4. Cross a river to play to attend matches:
In his autobiography – ‘Zed, ’ Abbas mentions the troubles he faced to attend matches during his early days. One such arduous task every time he has to face before going to matches was that he had to cross a river to reach the playing ground. “I couldn’t swim, but one of the older members of the team would take me on his shoulders. We would dry out in the sun and head for the ground,” Zaheer recalled.
5. Test debut:
Abbas made his Test match debut in 1969, and in his second Test he scored 274 against England, still the fourth ever highest score by a Pakistani batsman.
Zaheer Abbas is popularly known as ‘Zed’ and ‘The Asian Bradman.’
7. The insatiable appetite for runs:
Zaheer was a run machine by all means. He has a staggering 108 First-Class tons and is the only Asian batsman to have scored a hundred First-Class hundreds. His dominance with the bat in the domestic circuit is such that even Sunil Gavaskar and Sachin Tendulkar are far behind him with 81 hundred. These performances gave him the nickname ‘Asian Bradman.’

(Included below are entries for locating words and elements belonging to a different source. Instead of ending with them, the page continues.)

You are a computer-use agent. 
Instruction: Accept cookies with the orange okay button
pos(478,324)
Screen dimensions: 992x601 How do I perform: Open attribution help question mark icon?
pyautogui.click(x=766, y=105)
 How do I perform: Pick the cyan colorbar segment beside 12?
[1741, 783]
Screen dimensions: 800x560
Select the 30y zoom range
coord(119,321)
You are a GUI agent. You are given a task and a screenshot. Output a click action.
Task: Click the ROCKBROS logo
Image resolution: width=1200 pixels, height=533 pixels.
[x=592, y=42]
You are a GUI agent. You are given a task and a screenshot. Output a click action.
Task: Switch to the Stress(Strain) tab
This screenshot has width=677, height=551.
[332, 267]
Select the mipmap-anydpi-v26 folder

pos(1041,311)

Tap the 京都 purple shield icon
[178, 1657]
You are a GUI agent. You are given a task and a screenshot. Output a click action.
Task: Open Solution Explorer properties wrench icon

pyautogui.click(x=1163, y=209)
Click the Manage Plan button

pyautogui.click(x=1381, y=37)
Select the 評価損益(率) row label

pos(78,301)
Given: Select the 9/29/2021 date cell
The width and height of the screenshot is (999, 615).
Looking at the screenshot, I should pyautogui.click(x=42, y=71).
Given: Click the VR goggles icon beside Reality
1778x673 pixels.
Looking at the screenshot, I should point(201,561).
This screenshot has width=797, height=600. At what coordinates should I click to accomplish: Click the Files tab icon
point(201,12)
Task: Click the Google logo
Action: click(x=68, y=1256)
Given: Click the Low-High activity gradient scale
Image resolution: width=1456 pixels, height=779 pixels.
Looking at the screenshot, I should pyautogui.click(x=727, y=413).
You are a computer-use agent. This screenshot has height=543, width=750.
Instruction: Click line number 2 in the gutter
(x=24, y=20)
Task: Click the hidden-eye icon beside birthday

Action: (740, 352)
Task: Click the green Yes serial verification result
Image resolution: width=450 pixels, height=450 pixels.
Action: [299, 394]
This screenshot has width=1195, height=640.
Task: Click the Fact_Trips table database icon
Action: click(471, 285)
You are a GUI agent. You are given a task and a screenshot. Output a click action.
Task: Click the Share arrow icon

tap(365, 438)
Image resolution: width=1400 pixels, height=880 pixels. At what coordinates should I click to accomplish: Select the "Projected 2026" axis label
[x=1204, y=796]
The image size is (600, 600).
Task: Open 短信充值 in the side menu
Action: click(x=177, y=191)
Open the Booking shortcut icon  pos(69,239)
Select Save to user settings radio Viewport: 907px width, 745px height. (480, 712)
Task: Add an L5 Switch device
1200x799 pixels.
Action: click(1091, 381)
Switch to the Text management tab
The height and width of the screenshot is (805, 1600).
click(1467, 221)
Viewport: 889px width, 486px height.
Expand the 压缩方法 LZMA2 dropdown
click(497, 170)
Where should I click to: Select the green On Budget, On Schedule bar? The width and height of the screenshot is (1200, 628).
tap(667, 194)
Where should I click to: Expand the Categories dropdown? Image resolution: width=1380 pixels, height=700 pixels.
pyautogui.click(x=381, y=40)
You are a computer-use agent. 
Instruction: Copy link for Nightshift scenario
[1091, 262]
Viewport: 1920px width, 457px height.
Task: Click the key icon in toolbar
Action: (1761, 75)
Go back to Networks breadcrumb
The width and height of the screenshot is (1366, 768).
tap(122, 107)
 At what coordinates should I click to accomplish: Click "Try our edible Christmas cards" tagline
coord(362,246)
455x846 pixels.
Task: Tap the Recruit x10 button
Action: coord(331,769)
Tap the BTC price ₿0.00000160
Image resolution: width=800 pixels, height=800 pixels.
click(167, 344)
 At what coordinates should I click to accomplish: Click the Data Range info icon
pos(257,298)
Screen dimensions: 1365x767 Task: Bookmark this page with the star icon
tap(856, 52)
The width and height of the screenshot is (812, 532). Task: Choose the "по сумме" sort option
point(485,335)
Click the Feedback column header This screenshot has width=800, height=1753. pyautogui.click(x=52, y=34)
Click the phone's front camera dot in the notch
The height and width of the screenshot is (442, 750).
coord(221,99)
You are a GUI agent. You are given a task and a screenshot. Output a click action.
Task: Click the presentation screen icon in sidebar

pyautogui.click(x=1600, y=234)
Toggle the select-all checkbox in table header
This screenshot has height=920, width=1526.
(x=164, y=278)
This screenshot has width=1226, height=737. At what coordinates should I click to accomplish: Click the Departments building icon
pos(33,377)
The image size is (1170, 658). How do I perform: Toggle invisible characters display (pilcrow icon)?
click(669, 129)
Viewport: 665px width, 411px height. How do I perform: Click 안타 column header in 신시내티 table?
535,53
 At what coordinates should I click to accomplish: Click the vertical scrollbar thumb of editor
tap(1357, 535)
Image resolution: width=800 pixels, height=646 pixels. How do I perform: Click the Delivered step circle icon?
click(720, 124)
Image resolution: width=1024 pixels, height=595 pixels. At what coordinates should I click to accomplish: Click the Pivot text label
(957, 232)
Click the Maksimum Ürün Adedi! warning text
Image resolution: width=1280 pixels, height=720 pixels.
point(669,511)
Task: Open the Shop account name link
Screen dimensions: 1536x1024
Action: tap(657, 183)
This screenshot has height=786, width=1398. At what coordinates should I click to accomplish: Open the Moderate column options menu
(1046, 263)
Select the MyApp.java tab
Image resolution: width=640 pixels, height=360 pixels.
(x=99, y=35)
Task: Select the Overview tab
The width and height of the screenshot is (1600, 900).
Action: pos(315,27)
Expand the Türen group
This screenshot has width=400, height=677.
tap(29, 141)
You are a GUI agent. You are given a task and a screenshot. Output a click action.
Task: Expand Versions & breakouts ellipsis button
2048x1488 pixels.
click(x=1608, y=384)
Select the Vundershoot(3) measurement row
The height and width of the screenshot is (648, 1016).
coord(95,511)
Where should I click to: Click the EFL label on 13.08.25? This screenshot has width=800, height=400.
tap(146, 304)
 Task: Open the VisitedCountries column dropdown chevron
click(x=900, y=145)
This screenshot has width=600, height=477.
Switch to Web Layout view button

8. Rotund David Shepherd has a tough time:
Zaheer was an incredibly fast runner between the wickets in his early days. On one occasion, during his time at Gloucestershire, he made his partner David Shepherd run so hard that the latter fell flat on his back after some time. Shepherd, who later became one f the greatest umpires ever, was plump even during his playing days and was not known to be athletic.
9. A hat-trick:
Zaheer was also the first to score hundreds in three consecutive ODI innings, when he amassed 118 (in 86 balls) at Multan, 105 (82) at Lahore, and 113 (99) at Karachi — all against India in consecutive innings in 1982-83.
10. Five in a row:
Zaheer also remains one of only two batsmen to have scored hundreds in 5 consecutive international innings. The only batsman to do so was West Indian Everton Weekes.
11. Love for India:
Abbas was a different creature when playing against India. His record against the arch-rivals was extraordinary. In total of 19 Tests, Abbas amassed 1740 runs at an average of 87.00 with the help of 6 centuries and 3 half centuries.
12. A double ton and a ton in the same game:
Zaheer remains the only batsman to have scored a double-hundred and a hundred in a First-Class match 4 times. To make this stat more wonderful, Zaheer never got out in any of these 8 innings.
13. Strong following in India:
Zaheer had a huge fan following in India. According to his first wife Najma, about 70 percent of his fan mail came from the country. He recalls in his autobiography that he was always greeted warmly during his tours to India and says it was particularly because he had a good time against them in 1978. He is among few professional cricketers who used to wear spectacles.
14. Not a man for crisis:
For all his strengths, though, Zaheer was not a man of crises unlike his contemporaries, Asif Iqbal and Majid Khan and later Javed Miandad. None of his 12 hundred came under testing situations even his fifties were generally fair-weather efforts.